Само собой, дом изобиловал колоритнейшими личностями. Скорее, других там и не было. Во втором подъезде на пятом этаже проживал многодетный инвалид-сапожник со своей семьей: помимо него и жены – ещё два сына и четыре дочери. Был ли он сапожником на самом деле, не знаю. Но что пил и матерился в полном соответствии с ремеслом, так это точно. Ходил на костылях, трезвым я его не видел, кажется, ни разу. Молчащим – тоже.
Свой персональный балкон использовал, как Ленин – броневик. Выходил на него по вечерам и произносил зажигательные речи. Точнее, орал их матом на всю округу. Темы рождал спонтанно по принципу «что вижу – то пою». Проехала машина – досталось машине. Притормозил послушать свежий зритель – на и тебе, получи. Власть ругал редко (пьяный, а соображал!), но на долю соседей выпадало прилично. Особенно деду-садоводу с первого этажа. Этот «куркуль» (новое для меня слово), видите ли, устроил под окнами палисадник с цветами! Так что теперь и плюнуть с балкона вниз стало противно.
Прохожие частенько задерживались послушать. Но скоро шли по своим делам: сапожник не отличался смысловым многообразием. Изредка заходил участковый для ведения плановых бесед профилактического характера.

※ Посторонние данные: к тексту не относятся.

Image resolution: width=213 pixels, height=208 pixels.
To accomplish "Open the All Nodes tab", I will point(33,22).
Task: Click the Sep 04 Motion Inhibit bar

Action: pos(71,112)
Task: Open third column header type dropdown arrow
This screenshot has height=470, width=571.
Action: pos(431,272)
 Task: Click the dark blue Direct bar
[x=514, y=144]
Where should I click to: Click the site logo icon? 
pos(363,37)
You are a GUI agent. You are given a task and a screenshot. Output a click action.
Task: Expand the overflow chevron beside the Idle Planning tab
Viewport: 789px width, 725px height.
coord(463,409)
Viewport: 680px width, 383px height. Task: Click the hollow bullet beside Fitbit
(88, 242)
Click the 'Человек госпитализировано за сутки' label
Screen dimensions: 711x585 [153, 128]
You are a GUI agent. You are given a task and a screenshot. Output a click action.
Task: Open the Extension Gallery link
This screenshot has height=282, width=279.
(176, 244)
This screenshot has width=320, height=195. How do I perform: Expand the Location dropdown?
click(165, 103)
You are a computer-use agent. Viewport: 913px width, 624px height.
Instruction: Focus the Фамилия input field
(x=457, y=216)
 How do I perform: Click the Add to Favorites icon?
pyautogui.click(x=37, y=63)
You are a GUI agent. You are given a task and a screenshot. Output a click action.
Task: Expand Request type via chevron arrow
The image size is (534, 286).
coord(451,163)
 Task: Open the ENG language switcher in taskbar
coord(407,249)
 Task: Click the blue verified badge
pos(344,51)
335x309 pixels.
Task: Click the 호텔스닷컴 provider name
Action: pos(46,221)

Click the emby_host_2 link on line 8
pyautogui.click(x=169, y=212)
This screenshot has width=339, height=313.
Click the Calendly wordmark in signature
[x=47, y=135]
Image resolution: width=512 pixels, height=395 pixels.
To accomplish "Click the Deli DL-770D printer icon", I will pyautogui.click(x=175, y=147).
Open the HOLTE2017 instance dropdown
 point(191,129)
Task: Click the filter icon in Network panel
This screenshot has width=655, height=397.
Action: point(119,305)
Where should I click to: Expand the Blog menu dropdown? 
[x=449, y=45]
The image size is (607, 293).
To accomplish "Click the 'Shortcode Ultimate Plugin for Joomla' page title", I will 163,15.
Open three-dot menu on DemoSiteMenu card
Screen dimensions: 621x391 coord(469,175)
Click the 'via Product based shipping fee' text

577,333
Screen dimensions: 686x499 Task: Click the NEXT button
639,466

Толку от них не было никакого. Разве что фактом своего появления милиционер провоцировал свежую тему для вечернего оглашения с «трибуны».
Нашими соседями по лестничной площадке были дядя Гриша и дядя Володя. Оба любители выпить, но алкоголь почему-то оказывал на них диаметрально противоположное воздействие. Обыкновенно мрачный и неразговорчивый дядя Володя становился общительным и душевным. По пути домой охотно общался со встречными, трепал по головкам детишек. А добродушный и спокойный дядя Гриша, «приняв на грудь», становился злым и агрессивным.
Пьяный дядя Гриша очень не любил дядю Володю. О чем регулярно и сообщал ему, используя в качестве мегафона сквозную на две квартиры электрическую розетку. То есть, кричал про соседа всё, что наболело, приложив губы прямо к ней. Однажды для пущего усиления звукового эффекта надумал открутить с розетки пластмассовую крышечку и, ясное дело, получил током по губам. Контузило прилично, несколько дней был тих и печален. Ходил с ожогом на губе. Зато его мстительная жена злорадно говорила маме: «Есть-таки Бог на небесах!».
Председателем нашего «домкома» (или как-то по-другому?) был отставной полковник из второго подъезда. Мама утверждала, что он, скорее всего, из военных кавалеристов. Что не исключено, если судить по кривизне ног и походке. Но человек энергичный и ответственный. Периодически выгонял жильцов на облагораживание домовой территории. Все дружно сажали деревья и кусты, ухаживали за клумбами у подъездов. Примечательно, что практически никто не сачковал. И поныне, когда случается бывать в тех краях, восхищаюсь, как аккуратно, аллеями и «по ранжиру» растут посаженные нашими родителями деревья. А вот около других домов – абы как растут, то есть совершенно бессистемно. Прямо английские сады какие-то.